Bytes versus brains: A comparative study of AI-generated feedback and human tutor feedback in medical education
Majid Ali, Ihab Harbieh, Khawaja Husnain Haider
Abstract
INTRODUCTION: Timely, high-quality feedback is vital in medical education but increasingly difficult due to rising student numbers and limited faculty. Artificial intelligence (AI) tools offer scalable solutions, yet limited research compares their effectiveness with traditional tutor feedback. This study examined the comparative effectiveness of AI-generated feedback versus human tutor feedback within the medical curriculum. METHODS: Second-year medical students (n = 108) received two sets of feedback on a written assignment, one from their tutor and one unedited response from ChatGPT. Students assessed each feedback using a structured online questionnaire focused on key feedback quality criteria. RESULTS: Eighty-five students (79%) completed the evaluation. Tutor feedback was rated significantly higher in clarity and understandability (p < 0.001), relevance (p < 0.001), actionability (p = 0.009), comprehensiveness (p = 0.001), accuracy and reliability (p = 0.003), and overall usefulness (p < 0.001).
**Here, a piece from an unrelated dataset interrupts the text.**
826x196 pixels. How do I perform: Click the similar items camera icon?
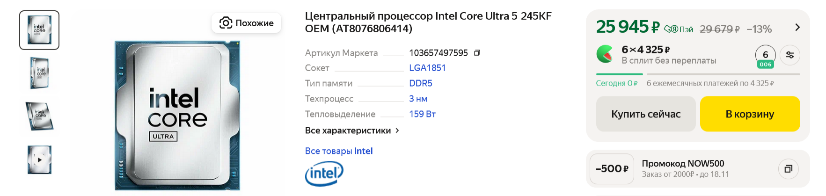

However, 62.3% of students indicated that both pieces of feedback complemented each other. Open-ended responses aligned with these quantitative findings. . CONCLUSION: Human tutors currently provide superior feedback in terms of clarity, relevance, and accuracy. Nonetheless, AI-generated feedback shows promise as a complementary tool. A hybrid feedback model integrating AI and human input could enhance the scalability and richness of feedback in medical education.